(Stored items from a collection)
※

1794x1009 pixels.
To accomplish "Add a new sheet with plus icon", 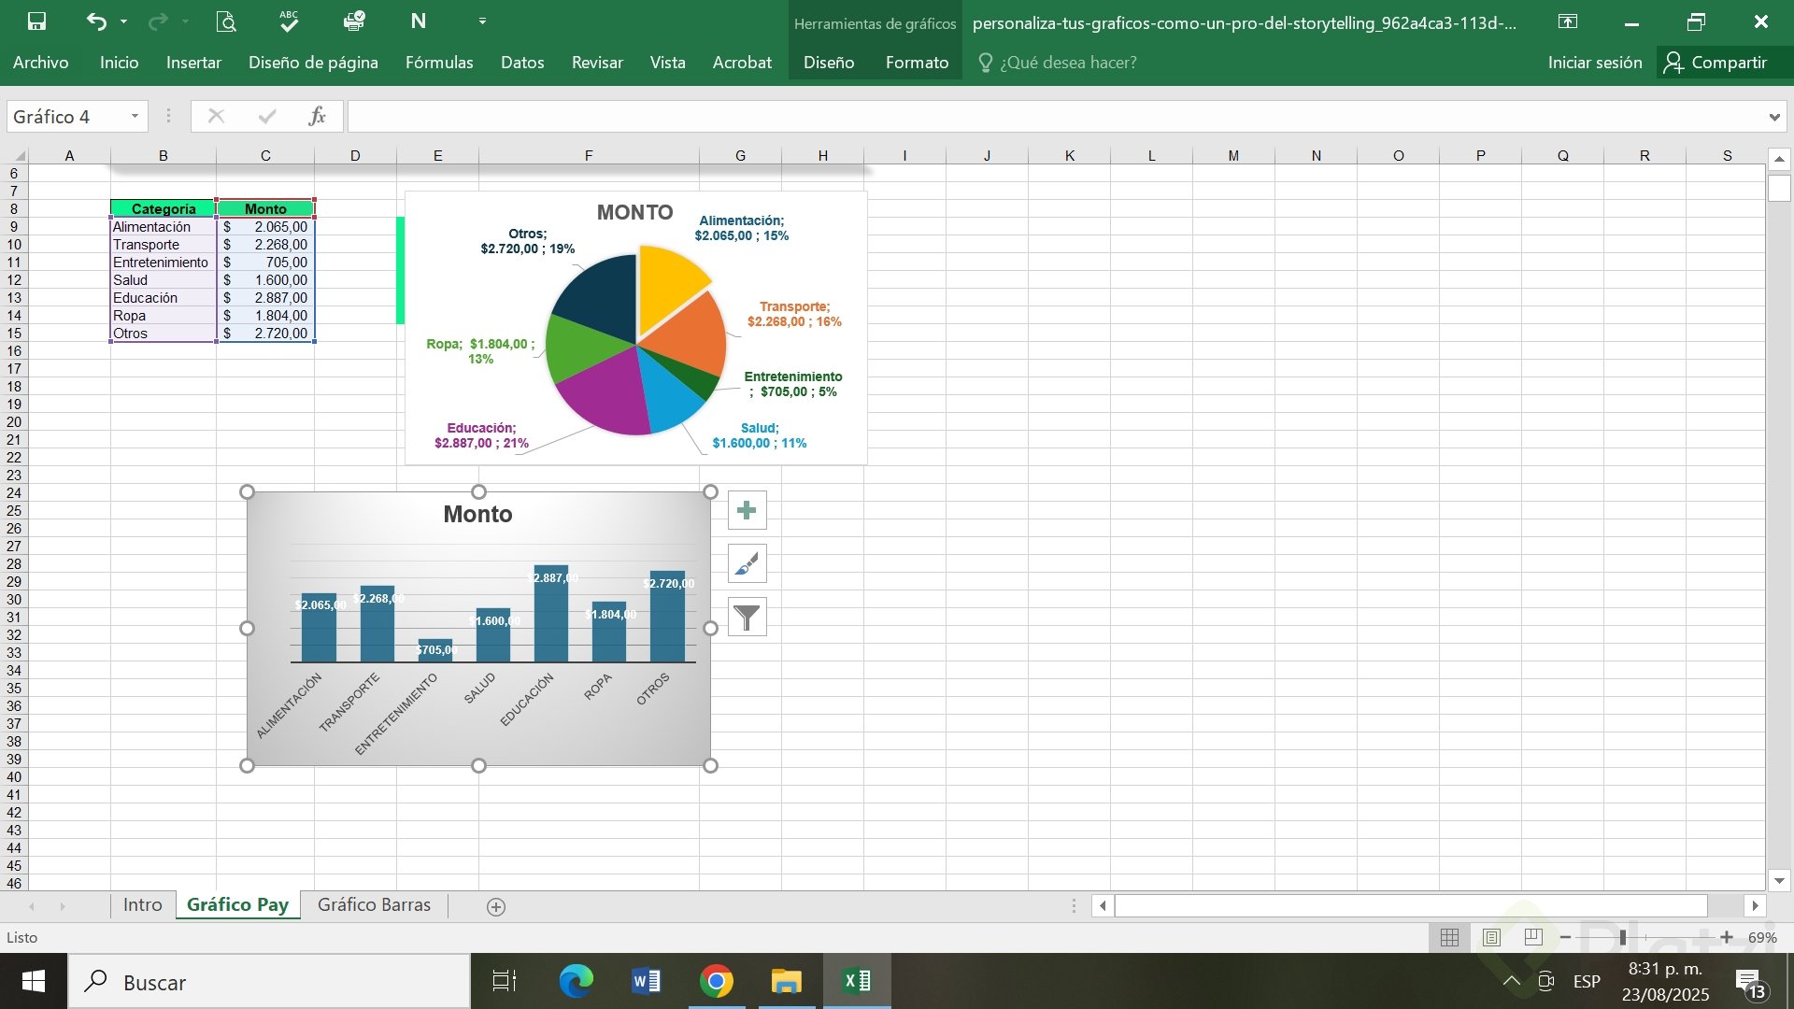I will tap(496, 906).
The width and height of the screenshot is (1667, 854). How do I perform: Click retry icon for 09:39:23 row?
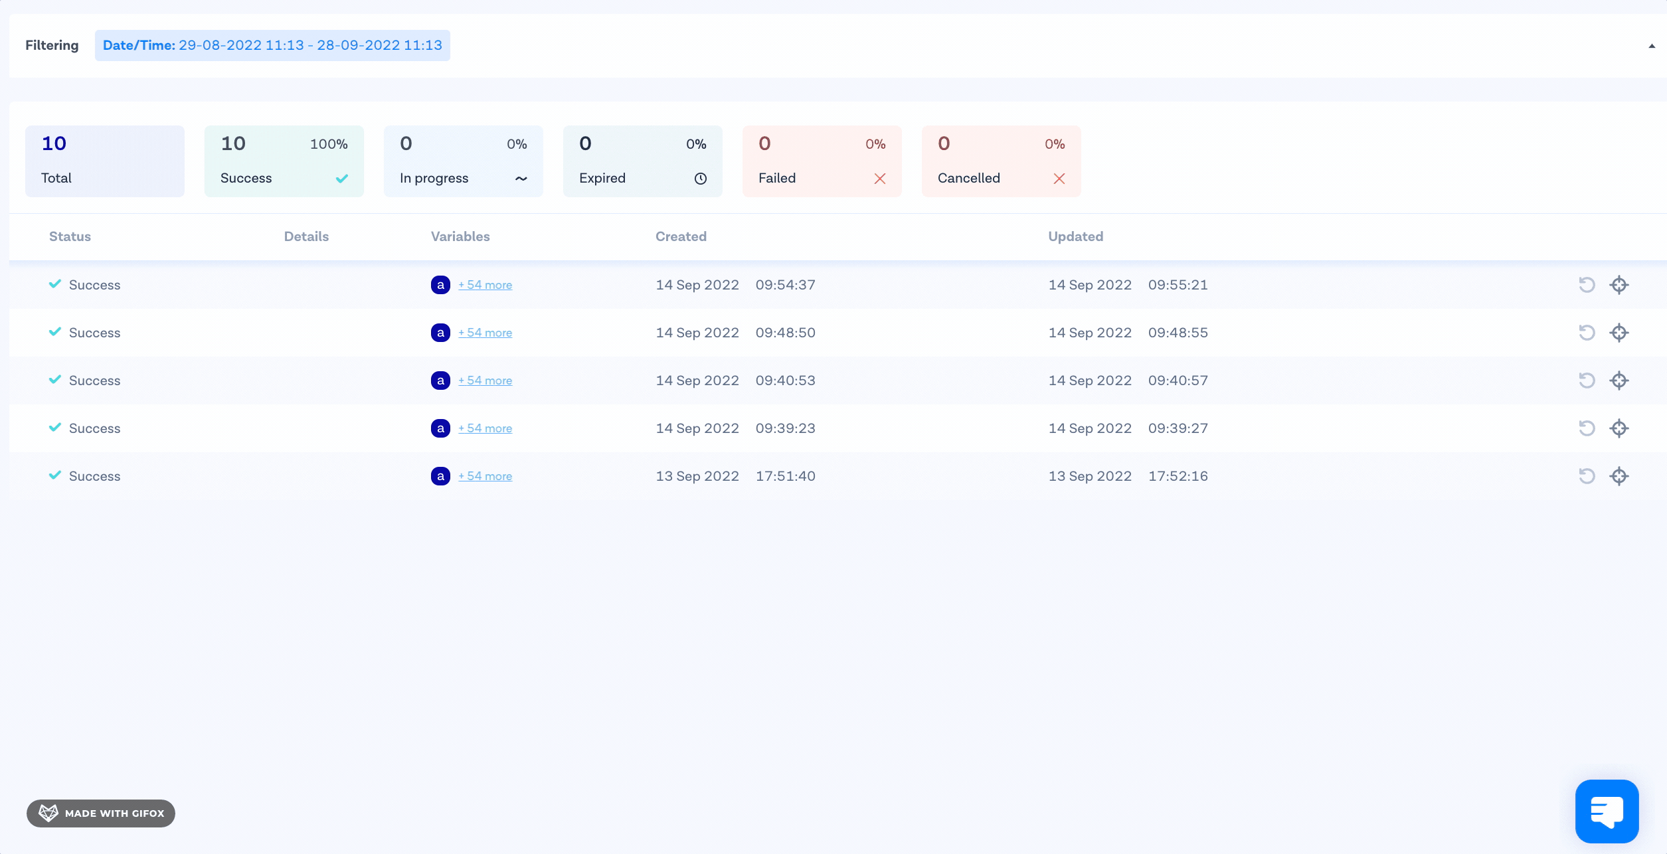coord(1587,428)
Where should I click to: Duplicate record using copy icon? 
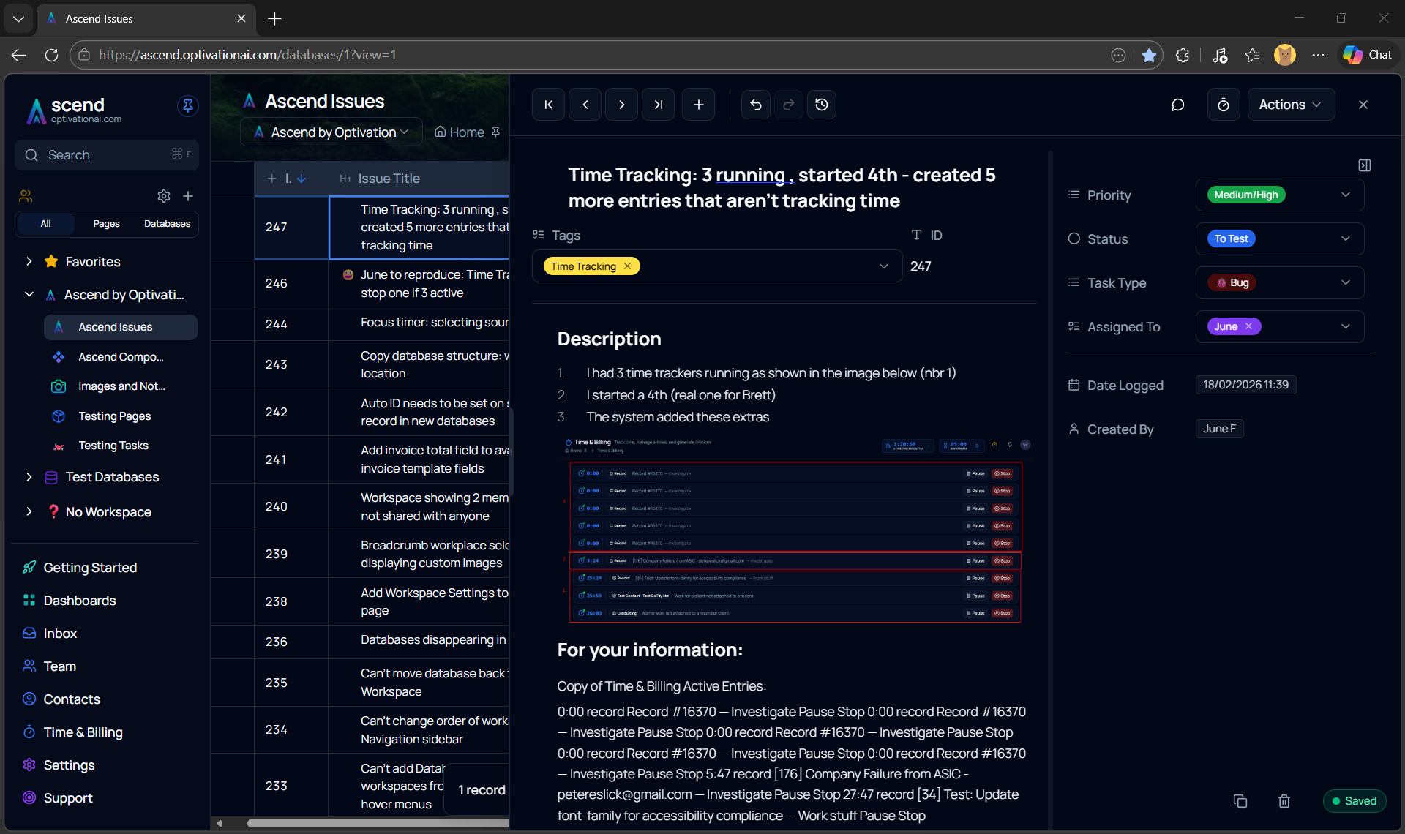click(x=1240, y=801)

※

**What needs to be done:** Every line from the one bearing "Where should I" through the end of the data above must be output exactly, and no picture may appear.

**Written response:**
Where should I click to: Duplicate record using copy icon? 
click(x=1240, y=801)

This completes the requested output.